A British government consultation document on ethical trade in the food industry remarks that “the sourcing of fish from an unsustainable or sustainable source is as much an ethical issue as the payment the fishermen received for their labours.”
(from “Towards one planet food, Final submission from the Food Industry Sustainability Strategy Champions Group on Ethical Trade”, May 2007)
But I’m not sure how far ethics can deal with problems like this.
Federalists are naturally suspicious of appeals to ethics as the grounds for decisions that other people should take. We prefer the rule of law instead, as the means of guaranteeing or compelling behaviour. Bitter experience reveals the limits of appealing to other people’s better nature: far better to appeal to the courts.
There is a role for ethics, of course, in creating that rule of law and those courts. The choice to work for the creation of institutions is in itself an ethical choice. Federalists make a conscious effort to replace the arbitrary with the reasonable, the capricious with the justified, the unfair with the fair. We prefer the rule of laws to the rule of men (or women).

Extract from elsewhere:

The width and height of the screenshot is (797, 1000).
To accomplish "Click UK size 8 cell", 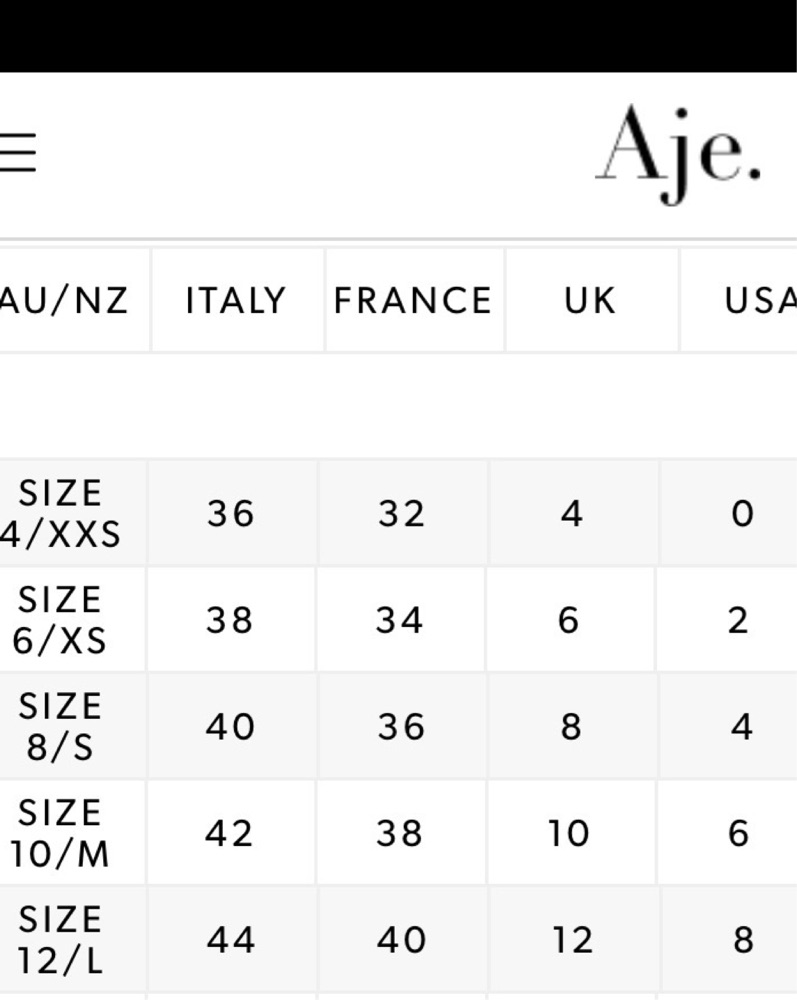I will point(571,726).
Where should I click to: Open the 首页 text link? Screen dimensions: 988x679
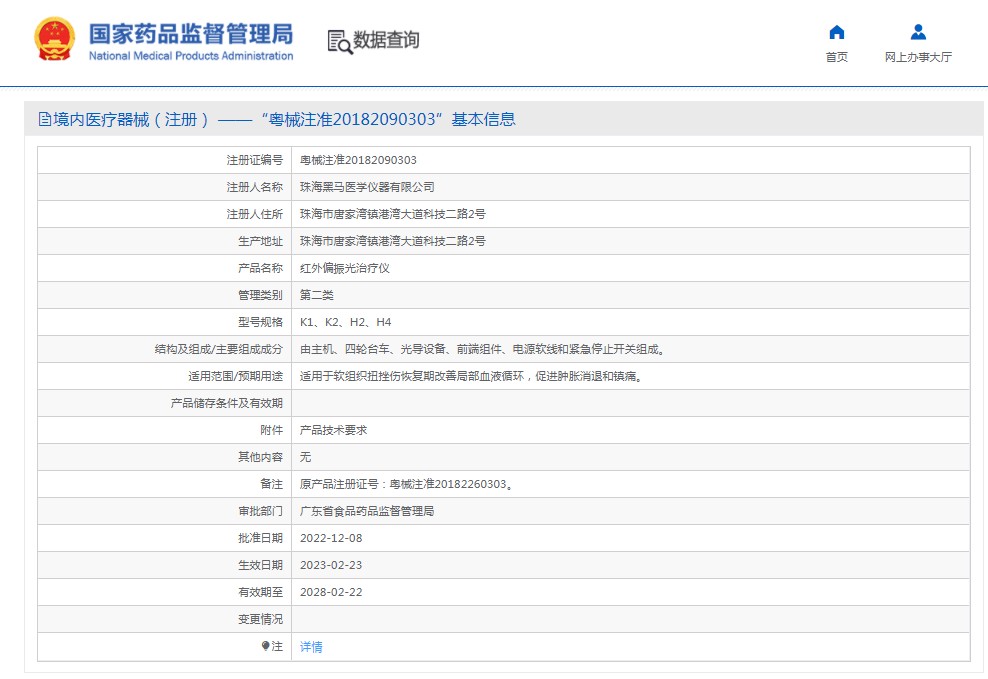[x=837, y=57]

So what does this mean when it comes to paying for fish? Well, the payments received by the fishermen can be laid down by contract, and enforced in the courts. There should be rules regarding competition and trade union activity to determine how the contracts are negotiated. It would be unethical to exploit a powerful position in such a case, but the law is there to reduce the scope for this exploitation and the harm that it can do. Federalism is founded fundamentally on the notion of law.

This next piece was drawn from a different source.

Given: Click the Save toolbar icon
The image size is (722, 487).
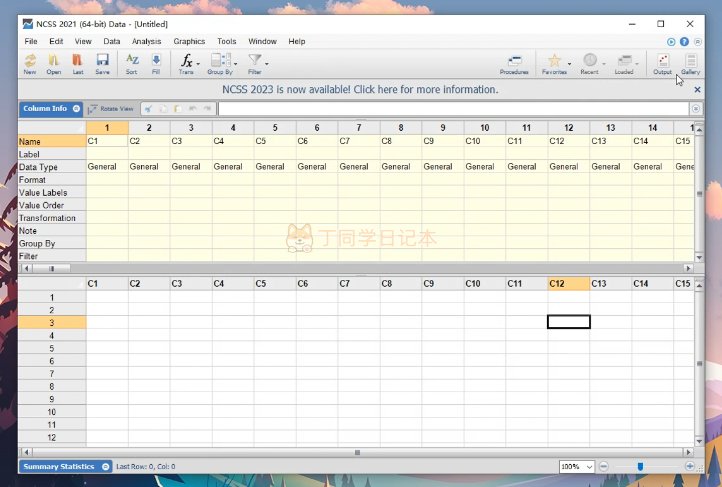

But, in the case of catching fish, the sad truth is that there is no law, and, in a world founded on national sovereignty, no possibility of law. Fish will swim across borders, from one country’s waters to another, and many fish stocks will be out in the far ocean beyond the definition of national waters altogether. An appeal to ethics – “please don’t catch too many fish” – can’t be relied upon to protect fish stocks, but right now that is all we’ve got. There is a continuing incentive for each participant to cheat: this is another example of the tragedy of the commons. An international supervision of fish stocks would be much better, but who is willing to choose it?